Wednesday, March 27, 2013

More Sake, More Philosophy

I'm pretty shocked at how well I've handled this whole wedding thing so far. Sure there have been some roadblocks and some difficult catering decisions. And we still have a lot that can be done. I may have had a couple of bridezilla moments about shoes choices and other minor things, but for the most part our decisions were relatively low key. I guess I just know that when it comes down to it, nobody will care about what the flowers looked like and how many favors we had or if the napkins perfectly matched our paper lanterns. And in the end, I don't really care either.

I have been doing a whole lot of thinking about this marriage thing though, which really if you're going to freak out about something wedding related is the right thing to freak about. I mean, to really simplify it the wedding day is just a giant celebration. It's the marriage that's kind of a really big freaking deal.

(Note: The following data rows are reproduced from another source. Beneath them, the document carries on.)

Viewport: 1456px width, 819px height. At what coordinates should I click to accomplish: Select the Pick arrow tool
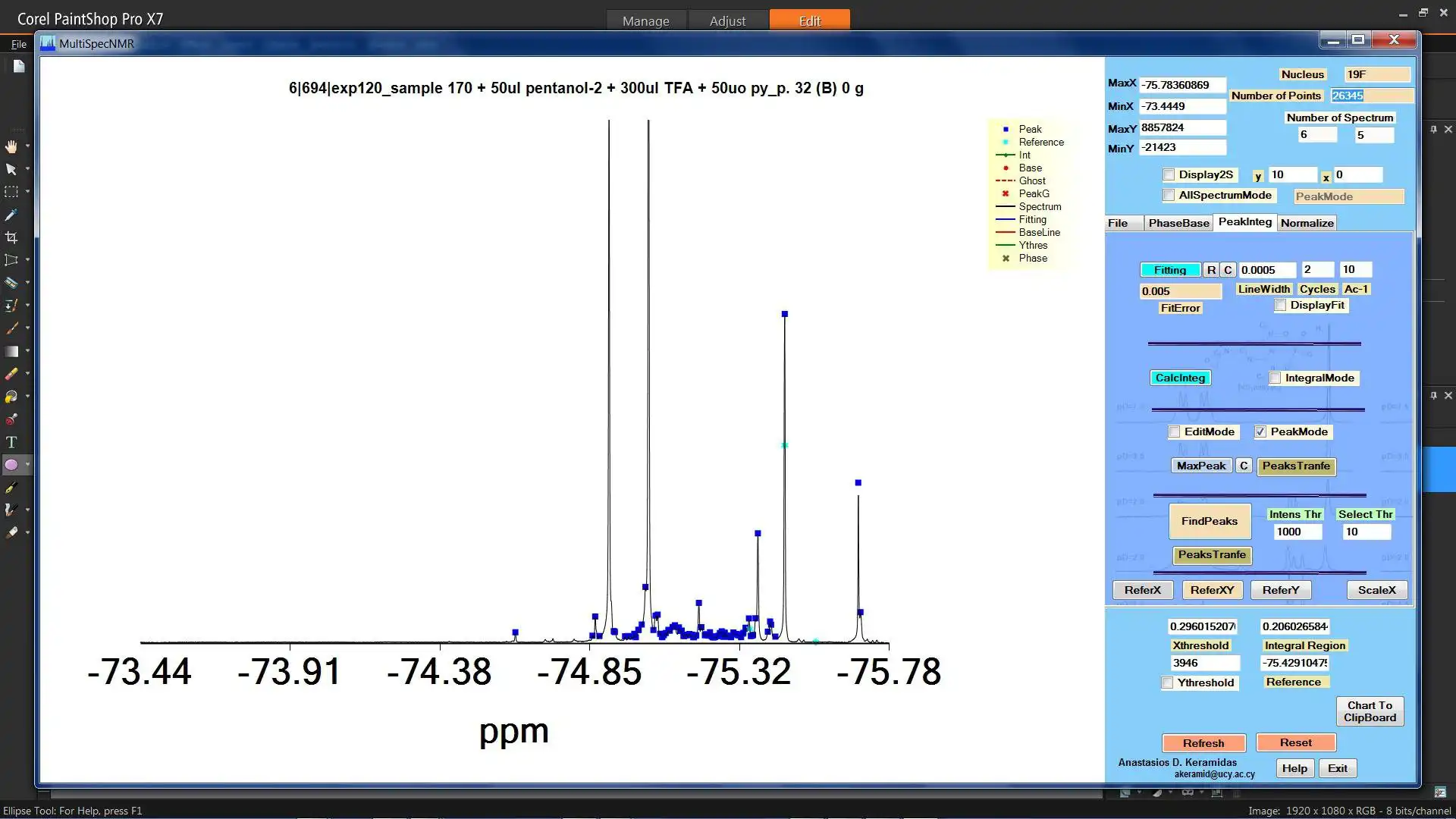(x=11, y=169)
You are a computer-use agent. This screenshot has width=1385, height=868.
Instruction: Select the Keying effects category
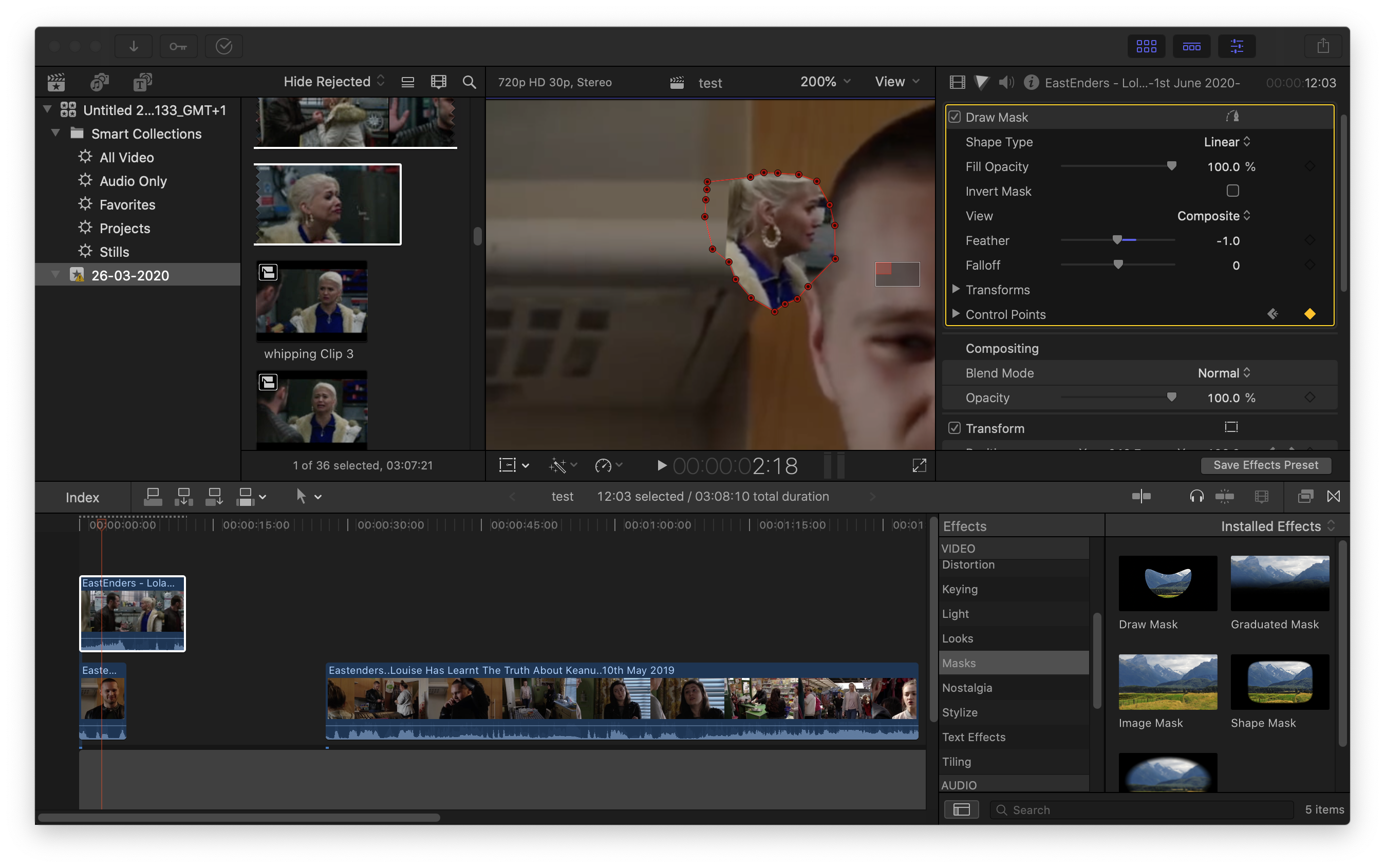[960, 589]
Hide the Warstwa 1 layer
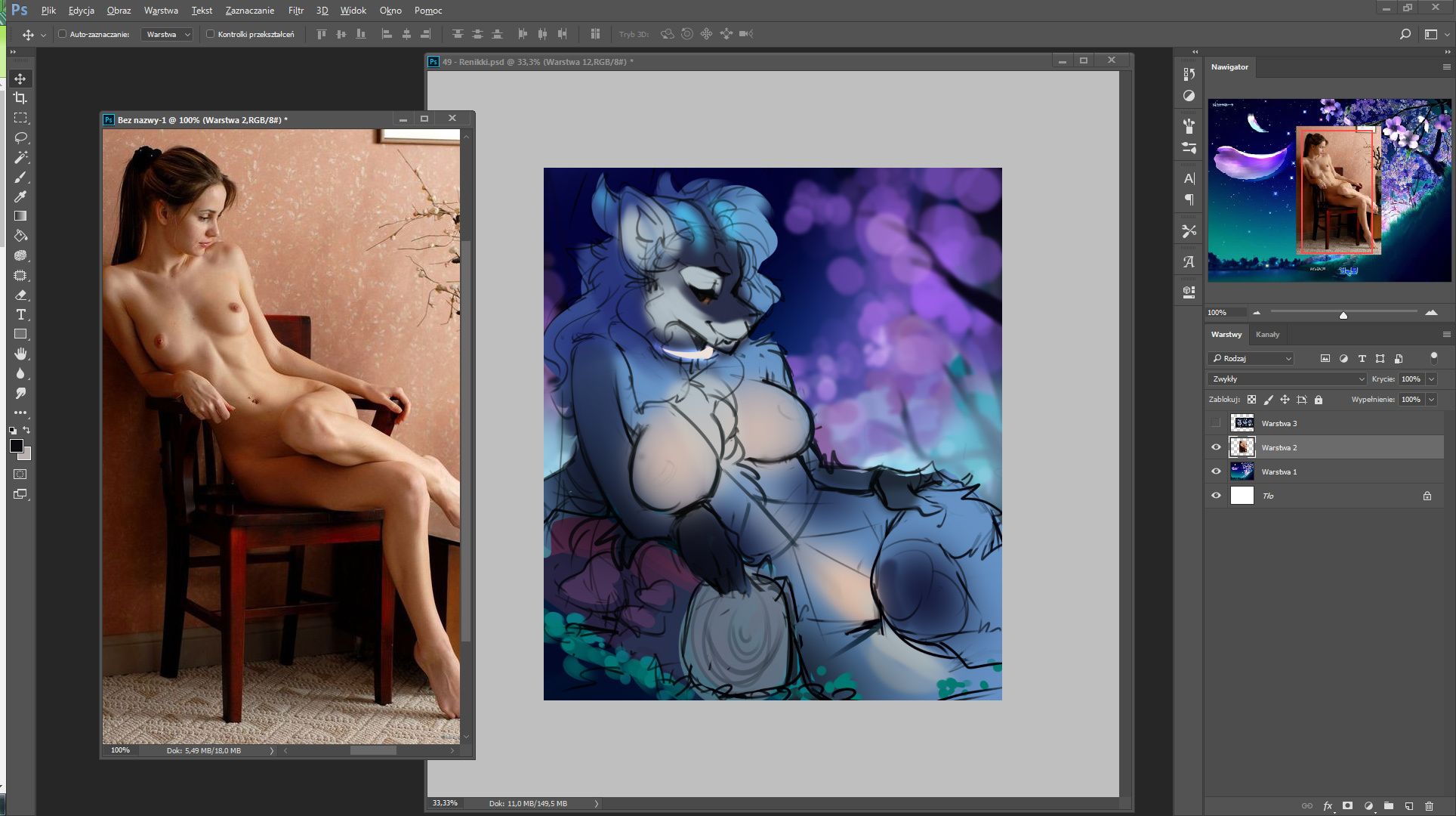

I pondered this out loud the other night after an absurd amount of sake courtesy of New Haven's most infamous hibachi restaurant.
To quote the hibachi chef: "More sake, more happy!" Indeed.
"You know, getting married really makes you think about your own mortality," I told Mr. Rucksack on our way home. I get really philosophical when I drink.
I tried to explain further, but probably made it worse. It was something along the lines of when you're just dating, you can pretend you're young and carefree. Time doesn't matter when you're in your early twenties and partying. You have all the time in the world. But now we're getting married and suddenly I feel older. Sometimes I forget that I'm 29 because I swear to you I feel like I'm still 21 and have said on more than one occasion "I can't think about that - I'm just a kid!" No sweetie, you're just in denial.

Most of the time I'm in my happy little bridal daze, but then it'll suddenly occur to me that I'm going to be thirty (someday!) and I'm getting married and I'm going to have babies and before I know it I'll be a mother (or grandmother!) asking "Where did the time go?" It's already going by so fast.

Of course, none of that means that I don't want to marry Mr. Rucksack. I am so ridiculously lucky to have found him and can't wait to be his wife. I just sometimes get wistful and wish I could redo the past 10 years again. Because seriously, who wouldn't want to relive college again?
Oh college, how I miss double fisting vodka crans all night and still being able to wake up the next morning to go to class.
But that's just me being sentimental. Because frankly, there were a lot of low points in those ten years that I for sure would not want to go back to. So, since time doesn't stop for anyone we're moving forward. And you know, I really do love our little life and wouldn't trade it for the world. And seriously, this face? Who wouldn't want to wake up to this face for everyday forever?


Did you experience similar realizations as you neared your wedding?